1. Velocità di crociera – la leva più potente a bordo
In un'imbarcazione dislocante il fabbisogno di potenza cresce all'incirca con la terza potenza della velocità: chi viaggia solo il 10 % più lentamente rispetto alla piena andatura di crociera risparmia spesso il 20–30 % di carburante – con una perdita di tempo contenuta. Le imbarcazioni plananti dovrebbero invece evitare l'inefficiente zona di transizione tra andatura dislocante e planata. Chi registra una volta la curva di consumo della propria barca a diversi regimi trova il punto di crociera più efficiente – l'analisi in litri per miglio nautico (invece che per ora) lo rende visibile.
2. Scafo & incrostazioni: la resistenza che non si vede
Già una leggera incrostazione – una ruvida pellicola di alghe – aumenta nettamente la resistenza di attrito; un'incrostazione consistente di denti di cane può far salire il consumo, a parità di velocità, del 10–20 % e oltre. Un trattamento antivegetativo regolare o la pulizia dello scafo non sono quindi cosmesi, ma una delle misure economicamente più convenienti in assoluto – nella navigazione professionale la cura di scafo ed elica è parte integrante della gestione dell'efficienza.
3. Elica & propulsione
Un'elica ammaccata, incrostata o dimensionata male distrugge il rendimento: già piccoli danni ai bordi costano spinta in modo percepibile. Un controllo conviene se il motore non raggiunge il regime nominale (passo troppo grande) o va fuori giri (passo troppo piccolo). Anche l'asse, i cuscinetti e una trasmissione che gira libera fanno parte della catena dell'efficienza. Regola pratica: la cura dell'elica e il dimensionamento corretto portano insieme fino al 10 %.
4. Assetto & carico
Una barca troppo appoppata si spinge davanti una montagna d'acqua. La giusta distribuzione dei pesi, flap o trim del piede motore correttamente regolati e la rinuncia a zavorra inutile (serbatoi d'acqua pieni, attrezzatura inutilizzata) riducono sensibilmente il consumo – soprattutto per le imbarcazioni plananti nella zona di transizione.
5. Manutenzione del motore: filtri, girante, iniezione
I motori marini spesso girano poche ore, ma dure – e restano fermi a lungo. Filtri vecchi, giranti stanche, iniettori incrostati o carburante invecchiato dalla stagione invernale peggiorano la combustione in modo misurabile. Il tagliando stagionale è quindi anche una misura di risparmio; nel diesel, la qualità del carburante (parole chiave: peste del gasolio, acqua nel serbatoio) va messa in lista.
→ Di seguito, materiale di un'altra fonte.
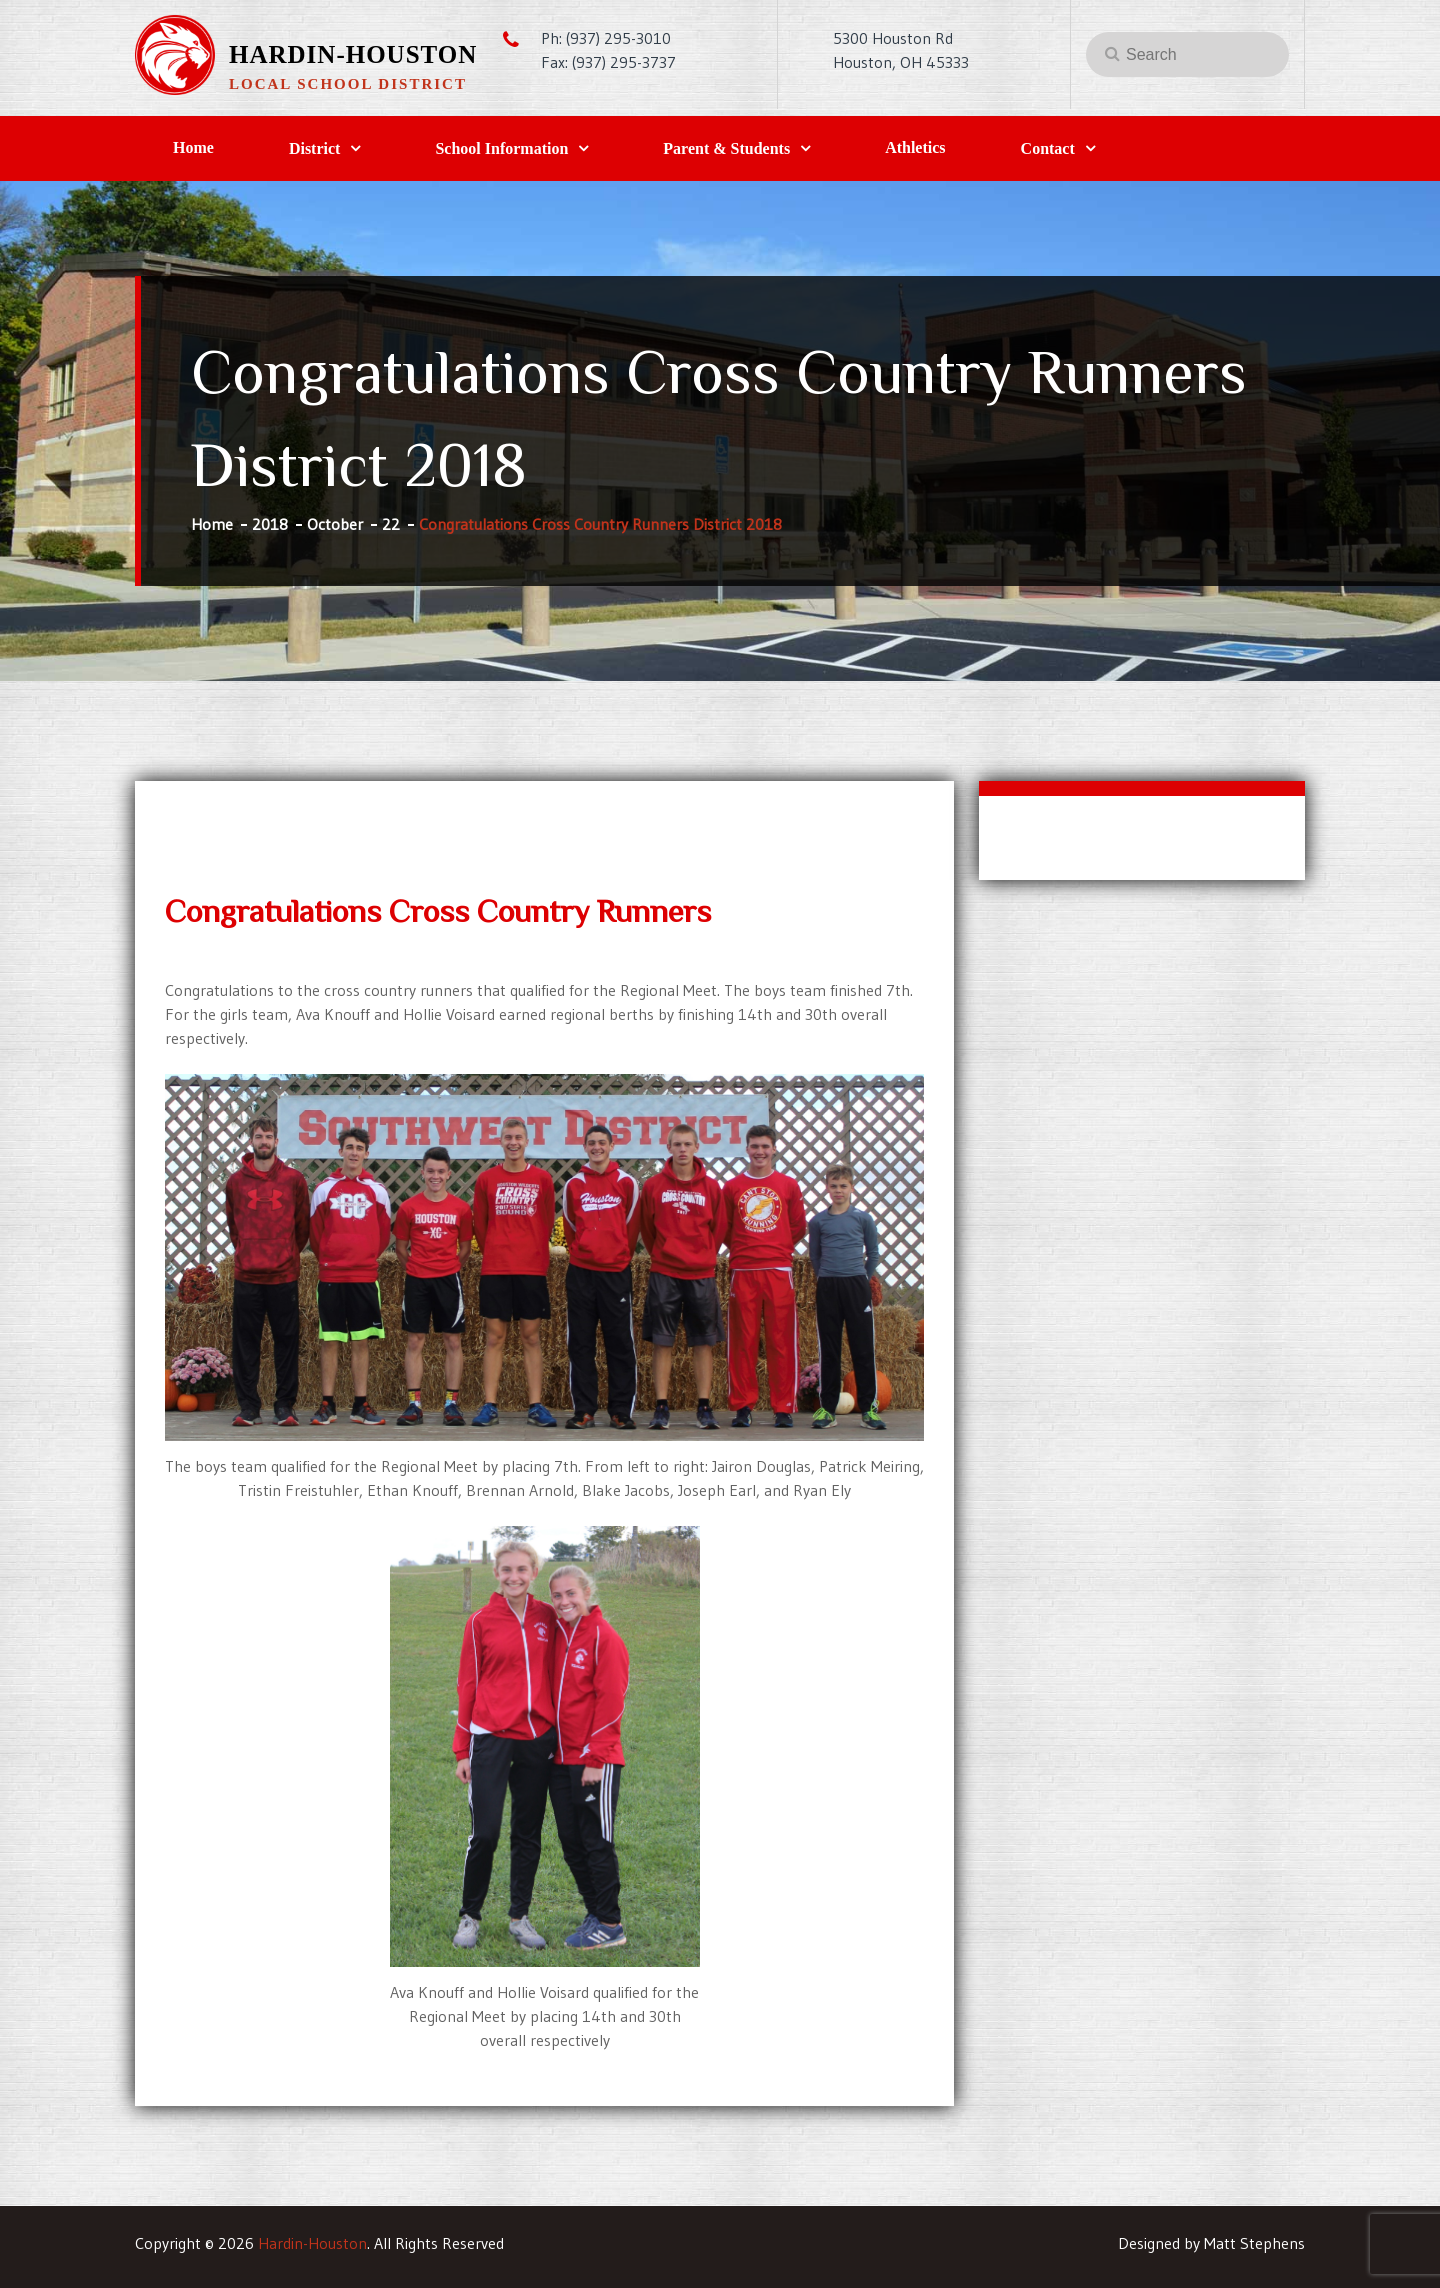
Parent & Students (726, 148)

6. Ottimizzazione del carburante con sistema retrofit
Come a terra, anche a bordo si può ottimizzare la combustione stessa: il sistema Fuel Eco Tech (FET) viene integrato nella linea del carburante – dopo il filtro, prima dell'iniezione – e lavora senza intervenire sulla centralina del motore. Per le imbarcazioni il profilo è particolarmente favorevole: navigazioni lunghe e regolari a carico costante sono esattamente lo scenario in cui nel test di laboratorio pubblicato sono stati misurati i valori più alti – fino al 15 % di risparmio a velocità costante (diesel, test standardizzato; nel ciclo WLTC in media fino al 6 %).
Un esempio pratico dalla navigazione lo trovi tra le referenze: il motorsailer Thalassa. I rapporti di prova del test di laboratorio sono disponibili su News & test di laboratorio.
Nota: i dati su velocità, incrostazioni, elica e assetto sono valori indicativi basati sull'esperienza della pratica nautica e della navigazione professionale; i valori effettivi dipendono dalla forma dello scafo, dalla zona di navigazione e dall'uso. I valori FET provengono da test pubblicati.
Conclusioni: ridurre la resistenza, ottimizzare la combustione
L'ordine giusto sull'acqua: prima ridurre la resistenza (scafo, elica, assetto), poi scegliere con intelligenza la velocità, poi ottimizzare la combustione. Chi combina tutti e tre i livelli riduce il consumo in modo netto – e allunga di passaggio autonomia e vita del motore.